▸ Your task: Set down exactly the lines in the records below that run from the line with "Viewport: 197px width, 1568px height." to the line with "You are a computer-use agent.", inclusive, and nothing more.

▸ Material provided:

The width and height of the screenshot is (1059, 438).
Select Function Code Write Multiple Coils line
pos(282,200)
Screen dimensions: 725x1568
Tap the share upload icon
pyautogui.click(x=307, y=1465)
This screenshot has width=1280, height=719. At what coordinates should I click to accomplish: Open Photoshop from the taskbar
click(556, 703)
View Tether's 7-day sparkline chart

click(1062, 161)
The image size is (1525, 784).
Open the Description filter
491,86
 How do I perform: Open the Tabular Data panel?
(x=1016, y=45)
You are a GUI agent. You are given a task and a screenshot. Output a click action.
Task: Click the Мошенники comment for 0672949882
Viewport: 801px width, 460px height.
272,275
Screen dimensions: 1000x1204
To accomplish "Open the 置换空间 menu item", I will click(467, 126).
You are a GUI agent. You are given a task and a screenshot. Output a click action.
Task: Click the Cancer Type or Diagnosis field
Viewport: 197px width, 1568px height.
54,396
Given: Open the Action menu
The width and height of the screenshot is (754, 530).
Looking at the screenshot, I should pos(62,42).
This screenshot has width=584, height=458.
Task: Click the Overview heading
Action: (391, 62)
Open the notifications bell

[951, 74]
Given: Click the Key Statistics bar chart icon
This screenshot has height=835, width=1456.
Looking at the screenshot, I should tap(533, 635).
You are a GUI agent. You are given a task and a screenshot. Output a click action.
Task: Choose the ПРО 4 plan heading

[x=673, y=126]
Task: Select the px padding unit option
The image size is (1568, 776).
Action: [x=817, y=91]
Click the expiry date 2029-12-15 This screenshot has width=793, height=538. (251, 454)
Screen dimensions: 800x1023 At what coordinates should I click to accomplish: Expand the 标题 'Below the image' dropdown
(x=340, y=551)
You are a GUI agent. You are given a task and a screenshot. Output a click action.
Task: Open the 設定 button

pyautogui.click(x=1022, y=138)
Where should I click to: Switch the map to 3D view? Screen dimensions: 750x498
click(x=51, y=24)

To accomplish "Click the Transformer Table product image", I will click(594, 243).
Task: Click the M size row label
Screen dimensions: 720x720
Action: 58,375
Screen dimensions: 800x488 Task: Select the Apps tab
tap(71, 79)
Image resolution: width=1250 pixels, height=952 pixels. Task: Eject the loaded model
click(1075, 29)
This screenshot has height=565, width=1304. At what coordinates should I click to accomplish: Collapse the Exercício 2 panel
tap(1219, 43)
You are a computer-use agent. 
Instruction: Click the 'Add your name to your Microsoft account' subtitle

▸ Task output:
Viewport: 197px width, 1568px height.
54,396
Given: Open the Action menu
The width and height of the screenshot is (754, 530).
Looking at the screenshot, I should pos(62,42).
This screenshot has width=584, height=458.
Task: Click the Overview heading
Action: (391, 62)
Open the notifications bell

[951, 74]
Given: Click the Key Statistics bar chart icon
This screenshot has height=835, width=1456.
Looking at the screenshot, I should tap(533, 635).
You are a GUI agent. You are given a task and a screenshot. Output a click action.
Task: Choose the ПРО 4 plan heading

[x=673, y=126]
Task: Select the px padding unit option
The image size is (1568, 776).
Action: [x=817, y=91]
Click the expiry date 2029-12-15 This screenshot has width=793, height=538. (251, 454)
Screen dimensions: 800x1023 At what coordinates should I click to accomplish: Expand the 标题 'Below the image' dropdown
(x=340, y=551)
You are a GUI agent. You are given a task and a screenshot. Output a click action.
Task: Open the 設定 button

pyautogui.click(x=1022, y=138)
Where should I click to: Switch the map to 3D view? Screen dimensions: 750x498
click(x=51, y=24)

To accomplish "Click the Transformer Table product image", I will click(594, 243).
Task: Click the M size row label
Screen dimensions: 720x720
Action: 58,375
Screen dimensions: 800x488 Task: Select the Apps tab
tap(71, 79)
Image resolution: width=1250 pixels, height=952 pixels. Task: Eject the loaded model
click(1075, 29)
This screenshot has height=565, width=1304. At what coordinates should I click to accomplish: Collapse the Exercício 2 panel
tap(1219, 43)
You are a computer-use agent. 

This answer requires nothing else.